> **Activity**:
Set down every entry again exactly as it stands below.

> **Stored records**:
#####
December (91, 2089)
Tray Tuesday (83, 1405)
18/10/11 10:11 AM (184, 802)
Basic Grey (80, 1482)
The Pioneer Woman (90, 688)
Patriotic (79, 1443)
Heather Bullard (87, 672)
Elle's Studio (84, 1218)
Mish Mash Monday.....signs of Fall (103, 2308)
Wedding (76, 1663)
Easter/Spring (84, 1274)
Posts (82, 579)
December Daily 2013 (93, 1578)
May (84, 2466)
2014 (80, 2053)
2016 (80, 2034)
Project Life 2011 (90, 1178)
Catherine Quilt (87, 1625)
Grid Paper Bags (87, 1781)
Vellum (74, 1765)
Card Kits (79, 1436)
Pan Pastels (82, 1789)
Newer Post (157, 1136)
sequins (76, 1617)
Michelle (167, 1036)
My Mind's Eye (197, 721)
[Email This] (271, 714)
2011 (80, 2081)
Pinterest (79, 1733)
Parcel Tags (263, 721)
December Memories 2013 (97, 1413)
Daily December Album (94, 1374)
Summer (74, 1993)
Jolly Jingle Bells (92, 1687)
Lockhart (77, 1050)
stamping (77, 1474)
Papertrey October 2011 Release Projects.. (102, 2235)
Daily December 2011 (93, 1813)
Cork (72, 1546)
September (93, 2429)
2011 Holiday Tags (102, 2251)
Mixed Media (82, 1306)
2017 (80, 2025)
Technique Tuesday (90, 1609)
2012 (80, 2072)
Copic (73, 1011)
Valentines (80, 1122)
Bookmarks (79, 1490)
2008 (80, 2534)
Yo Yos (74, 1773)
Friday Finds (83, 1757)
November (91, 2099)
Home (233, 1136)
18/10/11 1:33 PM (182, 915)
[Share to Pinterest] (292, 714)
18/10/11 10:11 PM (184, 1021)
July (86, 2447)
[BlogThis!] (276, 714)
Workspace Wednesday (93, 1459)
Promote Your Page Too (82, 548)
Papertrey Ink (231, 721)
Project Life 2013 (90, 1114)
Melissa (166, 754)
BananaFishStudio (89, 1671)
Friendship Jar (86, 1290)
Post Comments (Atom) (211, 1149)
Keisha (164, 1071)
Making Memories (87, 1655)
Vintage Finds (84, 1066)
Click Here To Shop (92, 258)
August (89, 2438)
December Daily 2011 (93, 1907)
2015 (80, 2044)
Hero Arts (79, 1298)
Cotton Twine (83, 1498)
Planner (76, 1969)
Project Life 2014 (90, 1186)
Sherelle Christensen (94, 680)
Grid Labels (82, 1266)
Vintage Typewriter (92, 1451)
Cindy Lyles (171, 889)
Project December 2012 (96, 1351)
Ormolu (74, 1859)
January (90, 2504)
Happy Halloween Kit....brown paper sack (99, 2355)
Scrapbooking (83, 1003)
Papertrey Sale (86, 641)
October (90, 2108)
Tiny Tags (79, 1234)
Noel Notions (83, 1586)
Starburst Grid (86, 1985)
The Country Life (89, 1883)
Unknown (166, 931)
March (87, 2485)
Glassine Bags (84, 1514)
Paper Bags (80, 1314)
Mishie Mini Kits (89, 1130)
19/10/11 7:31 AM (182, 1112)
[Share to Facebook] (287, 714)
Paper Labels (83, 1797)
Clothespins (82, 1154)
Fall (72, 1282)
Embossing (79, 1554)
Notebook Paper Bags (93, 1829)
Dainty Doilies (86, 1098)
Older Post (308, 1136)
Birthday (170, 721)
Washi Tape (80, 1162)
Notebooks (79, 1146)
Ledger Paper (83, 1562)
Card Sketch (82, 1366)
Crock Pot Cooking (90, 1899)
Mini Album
#####
> **Output for this exercise**:
December (91, 2089)
Tray Tuesday (83, 1405)
18/10/11 10:11 AM (184, 802)
Basic Grey (80, 1482)
The Pioneer Woman (90, 688)
Patriotic (79, 1443)
Heather Bullard (87, 672)
Elle's Studio (84, 1218)
Mish Mash Monday.....signs of Fall (103, 2308)
Wedding (76, 1663)
Easter/Spring (84, 1274)
Posts (82, 579)
December Daily 2013 (93, 1578)
May (84, 2466)
2014 (80, 2053)
2016 (80, 2034)
Project Life 2011 (90, 1178)
Catherine Quilt (87, 1625)
Grid Paper Bags (87, 1781)
Vellum (74, 1765)
Card Kits (79, 1436)
Pan Pastels (82, 1789)
Newer Post (157, 1136)
sequins (76, 1617)
Michelle (167, 1036)
My Mind's Eye (197, 721)
[Email This] (271, 714)
2011 (80, 2081)
Pinterest (79, 1733)
Parcel Tags (263, 721)
December Memories 2013 (97, 1413)
Daily December Album (94, 1374)
Summer (74, 1993)
Jolly Jingle Bells (92, 1687)
Lockhart (77, 1050)
stamping (77, 1474)
Papertrey October 2011 Release Projects.. (102, 2235)
Daily December 2011 (93, 1813)
Cork (72, 1546)
September (93, 2429)
2011 Holiday Tags (102, 2251)
Mixed Media (82, 1306)
2017 (80, 2025)
Technique Tuesday (90, 1609)
2012 (80, 2072)
Copic (73, 1011)
Valentines (80, 1122)
Bookmarks (79, 1490)
2008 (80, 2534)
Yo Yos (74, 1773)
Friday Finds (83, 1757)
November (91, 2099)
Home (233, 1136)
18/10/11 1:33 PM (182, 915)
[Share to Pinterest] (292, 714)
18/10/11 10:11 PM (184, 1021)
July (86, 2447)
[BlogThis!] (276, 714)
Workspace Wednesday (93, 1459)
Promote Your Page Too (82, 548)
Papertrey Ink (231, 721)
Project Life 2013 (90, 1114)
Melissa (166, 754)
BananaFishStudio (89, 1671)
Friendship Jar (86, 1290)
Post Comments (Atom) (211, 1149)
Keisha (164, 1071)
Making Memories (87, 1655)
Vintage Finds (84, 1066)
Click Here To Shop (92, 258)
August (89, 2438)
December Daily 2011 (93, 1907)
2015 (80, 2044)
Hero Arts (79, 1298)
Cotton Twine (83, 1498)
Planner (76, 1969)
Project Life 2014 (90, 1186)
Sherelle Christensen (94, 680)
Grid Labels (82, 1266)
Vintage Typewriter (92, 1451)
Cindy Lyles (171, 889)
Project December 2012 (96, 1351)
Ormolu (74, 1859)
January (90, 2504)
Happy Halloween Kit....brown paper sack (99, 2355)
Scrapbooking (83, 1003)
Papertrey Sale (86, 641)
October (90, 2108)
Tiny Tags (79, 1234)
Noel Notions (83, 1586)
Starburst Grid (86, 1985)
The Country Life (89, 1883)
Unknown (166, 931)
March (87, 2485)
Glassine Bags (84, 1514)
Paper Bags (80, 1314)
Mishie Mini Kits (89, 1130)
19/10/11 7:31 AM (182, 1112)
[Share to Facebook] (287, 714)
Paper Labels (83, 1797)
Clothespins (82, 1154)
Fall (72, 1282)
Embossing (79, 1554)
Notebook Paper Bags (93, 1829)
Dainty Doilies (86, 1098)
Older Post (308, 1136)
Birthday (170, 721)
Washi Tape (80, 1162)
Notebooks (79, 1146)
Ledger Paper (83, 1562)
Card Sketch (82, 1366)
Crock Pot Cooking (90, 1899)
Mini Album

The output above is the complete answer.